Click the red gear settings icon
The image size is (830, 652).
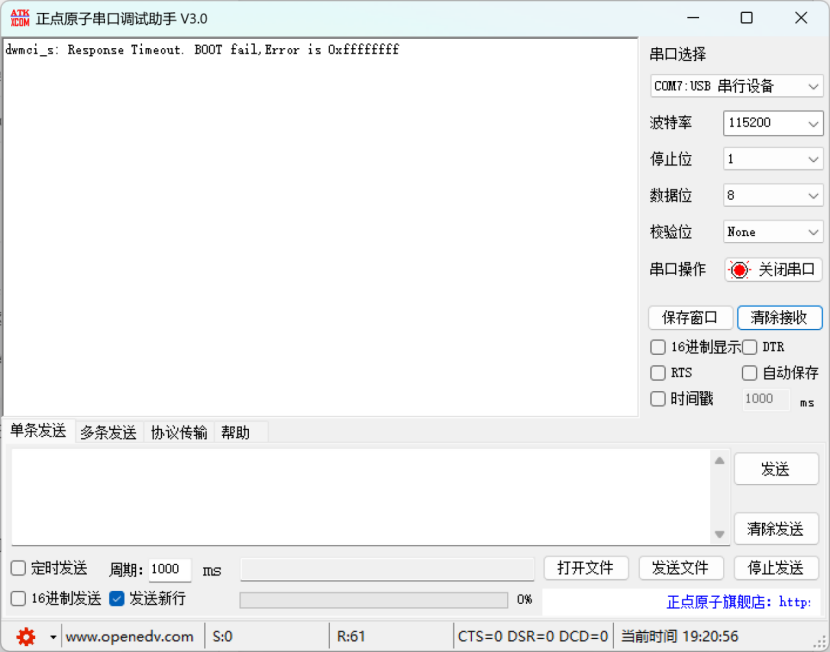(26, 636)
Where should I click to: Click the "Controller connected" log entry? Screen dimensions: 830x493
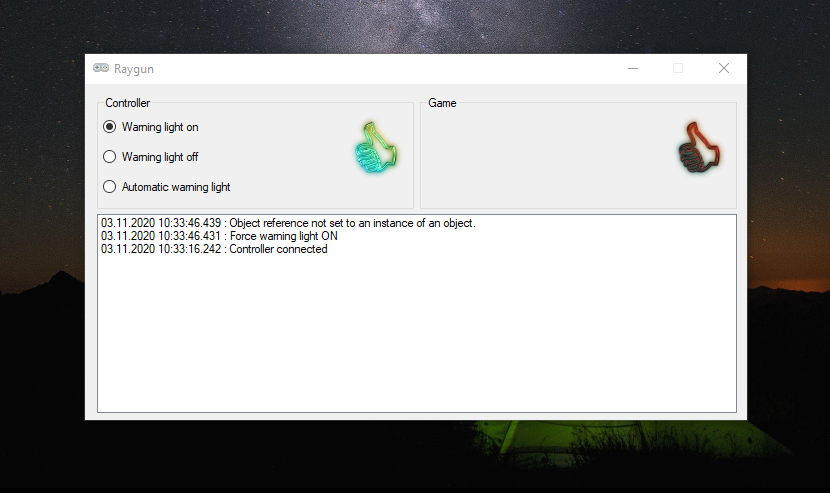click(x=214, y=249)
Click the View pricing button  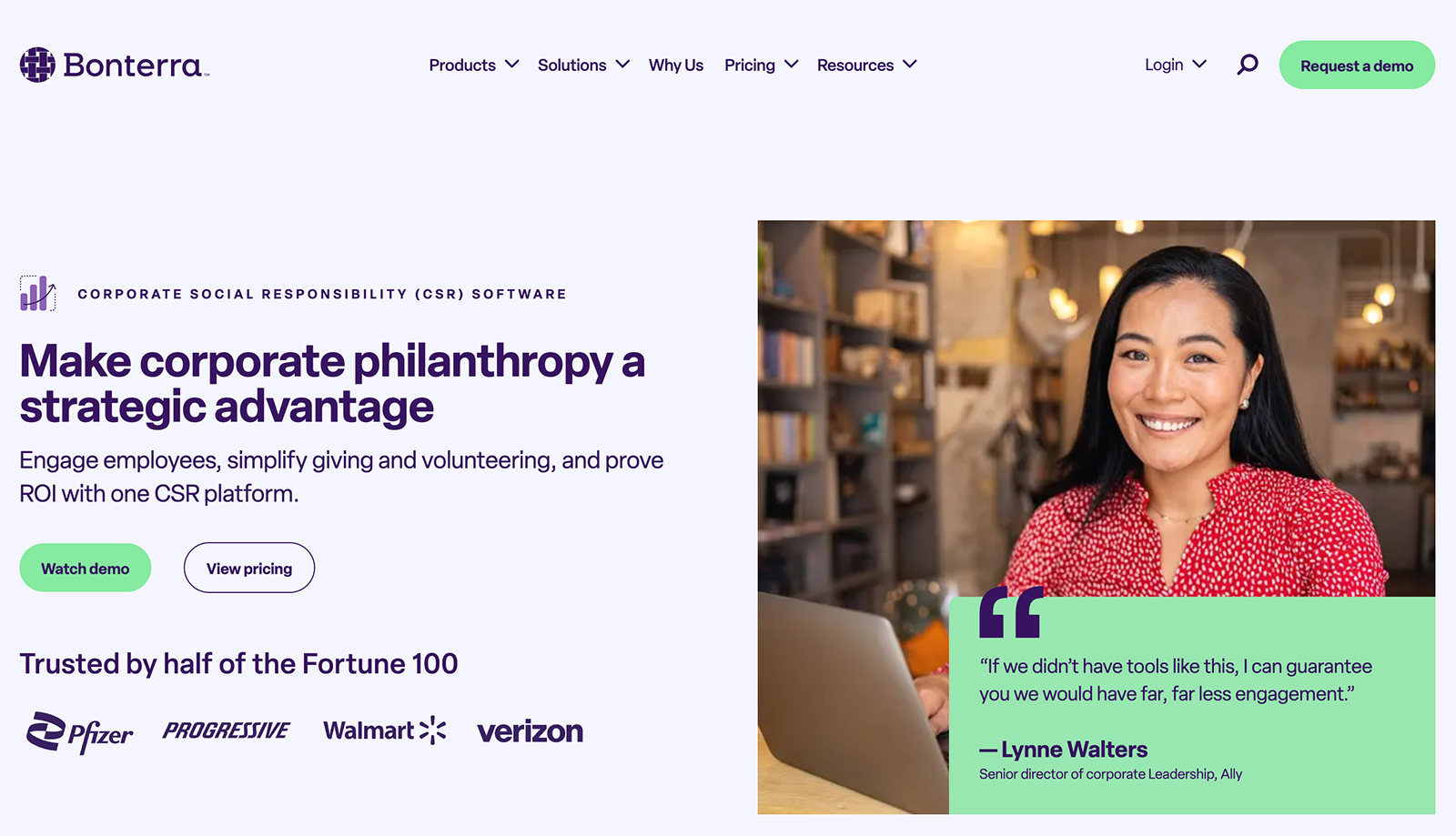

= = = =

> _Exercise prompt_: Only the records, copied exactly and free of pictures, belong in the answer.

> _Completed task_:
Click the red gear settings icon
The image size is (830, 652).
(26, 636)
Where should I click to: Click the "Controller connected" log entry? Screen dimensions: 830x493
click(x=214, y=249)
Click the View pricing button  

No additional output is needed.